* **PROMPT**: Rewrite the material below, replacing every "Given" with "Request" and leaving everything else unchanged.

# start of DATASET ENTRIES

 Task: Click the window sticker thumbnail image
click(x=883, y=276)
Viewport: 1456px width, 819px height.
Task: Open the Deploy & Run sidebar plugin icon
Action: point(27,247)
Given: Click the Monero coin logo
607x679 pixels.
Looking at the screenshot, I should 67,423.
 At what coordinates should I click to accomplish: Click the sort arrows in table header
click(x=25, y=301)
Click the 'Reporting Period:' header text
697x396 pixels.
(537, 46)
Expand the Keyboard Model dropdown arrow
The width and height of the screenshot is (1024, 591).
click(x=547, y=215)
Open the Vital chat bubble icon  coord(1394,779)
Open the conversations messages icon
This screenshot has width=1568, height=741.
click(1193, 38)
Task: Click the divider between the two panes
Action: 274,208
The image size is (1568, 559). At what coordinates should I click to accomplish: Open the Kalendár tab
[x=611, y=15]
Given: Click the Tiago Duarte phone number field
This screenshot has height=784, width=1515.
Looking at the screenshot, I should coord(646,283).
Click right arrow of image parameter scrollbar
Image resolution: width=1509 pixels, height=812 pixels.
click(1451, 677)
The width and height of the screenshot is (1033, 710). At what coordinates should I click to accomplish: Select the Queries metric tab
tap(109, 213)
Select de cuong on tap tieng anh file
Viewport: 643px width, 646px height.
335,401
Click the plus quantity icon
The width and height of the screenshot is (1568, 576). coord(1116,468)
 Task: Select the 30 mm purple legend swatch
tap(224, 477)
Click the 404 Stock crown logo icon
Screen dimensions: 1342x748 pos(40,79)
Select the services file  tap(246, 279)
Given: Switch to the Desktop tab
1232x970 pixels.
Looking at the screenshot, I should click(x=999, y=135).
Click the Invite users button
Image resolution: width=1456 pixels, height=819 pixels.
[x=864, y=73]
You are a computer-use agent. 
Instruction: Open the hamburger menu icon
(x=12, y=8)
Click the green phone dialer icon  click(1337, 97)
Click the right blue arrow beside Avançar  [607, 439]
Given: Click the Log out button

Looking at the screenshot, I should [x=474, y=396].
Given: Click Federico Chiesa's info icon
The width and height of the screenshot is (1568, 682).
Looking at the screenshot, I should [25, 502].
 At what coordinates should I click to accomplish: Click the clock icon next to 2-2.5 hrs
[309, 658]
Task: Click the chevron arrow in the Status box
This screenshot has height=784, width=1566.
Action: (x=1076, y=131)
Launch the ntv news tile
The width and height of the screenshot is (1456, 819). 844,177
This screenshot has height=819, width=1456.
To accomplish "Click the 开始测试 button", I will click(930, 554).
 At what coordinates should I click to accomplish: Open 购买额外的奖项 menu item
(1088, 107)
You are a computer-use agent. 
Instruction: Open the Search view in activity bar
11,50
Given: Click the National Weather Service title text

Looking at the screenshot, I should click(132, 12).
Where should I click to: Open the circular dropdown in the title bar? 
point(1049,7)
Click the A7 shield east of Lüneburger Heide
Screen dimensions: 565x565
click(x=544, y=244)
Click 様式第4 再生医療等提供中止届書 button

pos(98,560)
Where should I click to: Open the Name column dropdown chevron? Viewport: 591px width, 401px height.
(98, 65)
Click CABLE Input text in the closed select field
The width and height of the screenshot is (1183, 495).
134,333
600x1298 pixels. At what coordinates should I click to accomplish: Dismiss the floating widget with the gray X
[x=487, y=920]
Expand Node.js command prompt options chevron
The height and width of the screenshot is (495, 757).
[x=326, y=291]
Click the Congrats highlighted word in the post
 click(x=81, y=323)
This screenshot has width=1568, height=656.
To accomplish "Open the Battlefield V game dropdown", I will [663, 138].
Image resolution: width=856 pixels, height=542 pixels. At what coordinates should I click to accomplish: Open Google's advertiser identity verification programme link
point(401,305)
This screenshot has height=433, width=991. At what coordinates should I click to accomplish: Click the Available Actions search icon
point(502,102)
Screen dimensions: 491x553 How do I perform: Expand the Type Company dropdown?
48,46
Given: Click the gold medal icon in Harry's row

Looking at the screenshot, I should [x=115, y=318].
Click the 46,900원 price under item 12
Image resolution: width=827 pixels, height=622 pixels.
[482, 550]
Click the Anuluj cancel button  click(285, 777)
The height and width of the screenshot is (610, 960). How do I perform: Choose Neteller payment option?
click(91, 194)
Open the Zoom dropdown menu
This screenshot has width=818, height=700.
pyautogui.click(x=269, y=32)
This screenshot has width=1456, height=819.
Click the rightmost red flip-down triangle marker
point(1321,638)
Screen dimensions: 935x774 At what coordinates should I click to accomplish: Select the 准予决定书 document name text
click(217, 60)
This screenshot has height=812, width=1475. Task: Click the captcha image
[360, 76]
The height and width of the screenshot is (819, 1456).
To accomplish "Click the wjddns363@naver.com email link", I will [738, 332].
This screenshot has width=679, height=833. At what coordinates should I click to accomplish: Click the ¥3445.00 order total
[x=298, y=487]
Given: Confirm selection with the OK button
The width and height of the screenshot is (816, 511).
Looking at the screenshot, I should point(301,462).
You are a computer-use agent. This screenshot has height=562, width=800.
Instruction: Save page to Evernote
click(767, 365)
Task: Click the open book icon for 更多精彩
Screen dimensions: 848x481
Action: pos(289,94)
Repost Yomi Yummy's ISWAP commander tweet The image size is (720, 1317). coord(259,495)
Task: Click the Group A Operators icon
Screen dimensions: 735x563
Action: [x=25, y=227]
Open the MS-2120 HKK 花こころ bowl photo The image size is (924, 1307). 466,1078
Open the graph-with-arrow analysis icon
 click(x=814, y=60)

# end of DATASET ENTRIES

* **EXERCISE SOLUTION**:
 Task: Click the window sticker thumbnail image
click(x=883, y=276)
Viewport: 1456px width, 819px height.
Task: Open the Deploy & Run sidebar plugin icon
Action: point(27,247)
Request: Click the Monero coin logo
607x679 pixels.
Looking at the screenshot, I should 67,423.
 At what coordinates should I click to accomplish: Click the sort arrows in table header
click(x=25, y=301)
Click the 'Reporting Period:' header text
697x396 pixels.
(537, 46)
Expand the Keyboard Model dropdown arrow
The width and height of the screenshot is (1024, 591).
click(x=547, y=215)
Open the Vital chat bubble icon  coord(1394,779)
Open the conversations messages icon
This screenshot has width=1568, height=741.
click(1193, 38)
Task: Click the divider between the two panes
Action: 274,208
The image size is (1568, 559). At what coordinates should I click to accomplish: Open the Kalendár tab
[x=611, y=15]
Request: Click the Tiago Duarte phone number field
This screenshot has height=784, width=1515.
Looking at the screenshot, I should coord(646,283).
Click right arrow of image parameter scrollbar
Image resolution: width=1509 pixels, height=812 pixels.
click(1451, 677)
The width and height of the screenshot is (1033, 710). At what coordinates should I click to accomplish: Select the Queries metric tab
tap(109, 213)
Select de cuong on tap tieng anh file
Viewport: 643px width, 646px height.
335,401
Click the plus quantity icon
The width and height of the screenshot is (1568, 576). coord(1116,468)
 Task: Select the 30 mm purple legend swatch
tap(224, 477)
Click the 404 Stock crown logo icon
Screen dimensions: 1342x748 pos(40,79)
Select the services file  tap(246, 279)
Request: Switch to the Desktop tab
1232x970 pixels.
Looking at the screenshot, I should click(x=999, y=135).
Click the Invite users button
Image resolution: width=1456 pixels, height=819 pixels.
[x=864, y=73]
You are a computer-use agent. 
Instruction: Open the hamburger menu icon
(x=12, y=8)
Click the green phone dialer icon  click(1337, 97)
Click the right blue arrow beside Avançar  [607, 439]
Request: Click the Log out button

Looking at the screenshot, I should [x=474, y=396].
Request: Click Federico Chiesa's info icon
The width and height of the screenshot is (1568, 682).
Looking at the screenshot, I should [25, 502].
 At what coordinates should I click to accomplish: Click the clock icon next to 2-2.5 hrs
[309, 658]
Task: Click the chevron arrow in the Status box
This screenshot has height=784, width=1566.
Action: (x=1076, y=131)
Launch the ntv news tile
The width and height of the screenshot is (1456, 819). 844,177
This screenshot has height=819, width=1456.
To accomplish "Click the 开始测试 button", I will click(930, 554).
 At what coordinates should I click to accomplish: Open 购买额外的奖项 menu item
(1088, 107)
You are a computer-use agent. 
Instruction: Open the Search view in activity bar
11,50
Request: Click the National Weather Service title text

Looking at the screenshot, I should click(132, 12).
Where should I click to: Open the circular dropdown in the title bar? 
point(1049,7)
Click the A7 shield east of Lüneburger Heide
Screen dimensions: 565x565
click(x=544, y=244)
Click 様式第4 再生医療等提供中止届書 button

pos(98,560)
Where should I click to: Open the Name column dropdown chevron? Viewport: 591px width, 401px height.
(98, 65)
Click CABLE Input text in the closed select field
The width and height of the screenshot is (1183, 495).
134,333
600x1298 pixels. At what coordinates should I click to accomplish: Dismiss the floating widget with the gray X
[x=487, y=920]
Expand Node.js command prompt options chevron
The height and width of the screenshot is (495, 757).
[x=326, y=291]
Click the Congrats highlighted word in the post
 click(x=81, y=323)
This screenshot has width=1568, height=656.
To accomplish "Open the Battlefield V game dropdown", I will [663, 138].
Image resolution: width=856 pixels, height=542 pixels. At what coordinates should I click to accomplish: Open Google's advertiser identity verification programme link
point(401,305)
This screenshot has height=433, width=991. At what coordinates should I click to accomplish: Click the Available Actions search icon
point(502,102)
Screen dimensions: 491x553 How do I perform: Expand the Type Company dropdown?
48,46
Request: Click the gold medal icon in Harry's row

Looking at the screenshot, I should [x=115, y=318].
Click the 46,900원 price under item 12
Image resolution: width=827 pixels, height=622 pixels.
[482, 550]
Click the Anuluj cancel button  click(285, 777)
The height and width of the screenshot is (610, 960). How do I perform: Choose Neteller payment option?
click(91, 194)
Open the Zoom dropdown menu
This screenshot has width=818, height=700.
pyautogui.click(x=269, y=32)
This screenshot has width=1456, height=819.
Click the rightmost red flip-down triangle marker
point(1321,638)
Screen dimensions: 935x774 At what coordinates should I click to accomplish: Select the 准予决定书 document name text
click(217, 60)
This screenshot has height=812, width=1475. Task: Click the captcha image
[360, 76]
The height and width of the screenshot is (819, 1456).
To accomplish "Click the wjddns363@naver.com email link", I will [738, 332].
This screenshot has width=679, height=833. At what coordinates should I click to accomplish: Click the ¥3445.00 order total
[x=298, y=487]
Request: Confirm selection with the OK button
The width and height of the screenshot is (816, 511).
Looking at the screenshot, I should point(301,462).
You are a computer-use agent. This screenshot has height=562, width=800.
Instruction: Save page to Evernote
click(767, 365)
Task: Click the open book icon for 更多精彩
Screen dimensions: 848x481
Action: pos(289,94)
Repost Yomi Yummy's ISWAP commander tweet The image size is (720, 1317). coord(259,495)
Task: Click the Group A Operators icon
Screen dimensions: 735x563
Action: [x=25, y=227]
Open the MS-2120 HKK 花こころ bowl photo The image size is (924, 1307). 466,1078
Open the graph-with-arrow analysis icon
 click(x=814, y=60)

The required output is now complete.